In http://reviews.llvm.org/D13727#268086, @clayborg wrote:
> > Yes. But an implementation of std::async is either going to use a global thread pool or it's not. If it does there's no problem, and if it doesn't, it's going to create one thread for each call, and when the work in that thread is done, the thread will exit. You wouldn't have a situation where you call std::async 100 times, join on all 100 results, and the 100 threads are still sitting around. After the work is done the threads would go away. So by dividing the work into no more than `hardware_concurrency` chunks and sending those chunks to separate calls invocations of `std::async`, you're safe.
> Performance will be worse if there is a thread created for each task as thread creation is very expensive and can often be slower than just doing things serially for small tasks.
> > Having a global thread pool is fine, but if that's what we want to do I think it needs to be a much smaller value than `hardware_concurrency`. Because having that many threads sitting around doing nothing all the time makes debugging LLDB a real chore (not to mention being wasteful).

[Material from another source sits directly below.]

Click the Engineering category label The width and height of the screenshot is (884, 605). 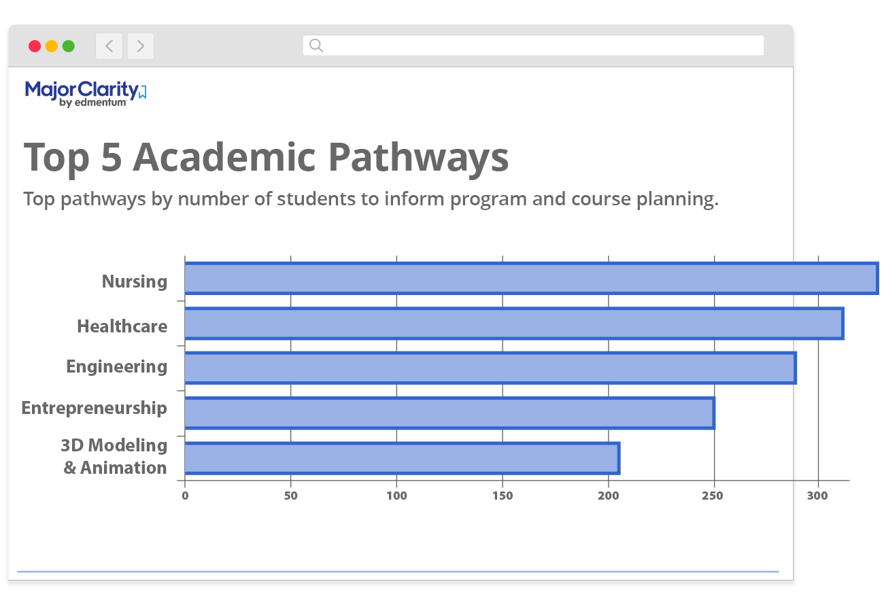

> I don't agree. They are parked doing nothing taking up no real resources, or they are doing something useful. When tasks come in, the parked threads are ready to go, no spin up time like when using std::async(). Debugging LLDB already has many threads and on MacOSX there are already some libdispatch threads around and they don't add much noise IMHO. We could actually back this new approach with libdispatch on MacOSX, but I would want to verify that the performance is as good or better than the current approach before doing so. The benefit of libdispatch is it will tear down worker threads if they haven't been used in a while. But we could do the same with our approach.
> If you want to optimize windows with std::async() I would say go for it. Maybe unit tests can run using multiple ways (std::async, TaskPool, libdispatch) and then recommend a default for your platform based on real performance tests. Demangling a bunch of names is one example that could be used for performance testing this.
I agree having a few threads around isn't a big deal, but 48-60 is a really high amount of noise when you debug LLDB and get a list of threads. I'm kind of leaning back towards just making this use `std::async` on Windows because having 60-70 threads in my thread list every time I start up LLDB is going to be a big problem. At the same time, even if I had only 32 cores, or 16 cores, I don't think I would want LLDB trying to consume 100% of my CPU *ever* because it makes the machine unusable even if only for a short period of time. If I'm trying to load 2 GB of debug information (not a hypothetical situation) this is going to be a big problem.
We could try heuristics but I feel like this becomes a lot easier and less error prone by just letting the system manage the thread pool wherever possible.
Tamas: I know you mentioned earlier that it's possible to have 2 different implementations, one that delegates to std::async and one that uses this approach. Looking over the code it looks like only a couple lines of code need to be different. If it's that straightforward can we just do that? This would also give Greg and others on FreeBSD or somewhere else to try flipping the switch on their own platform and seeing which gives better results.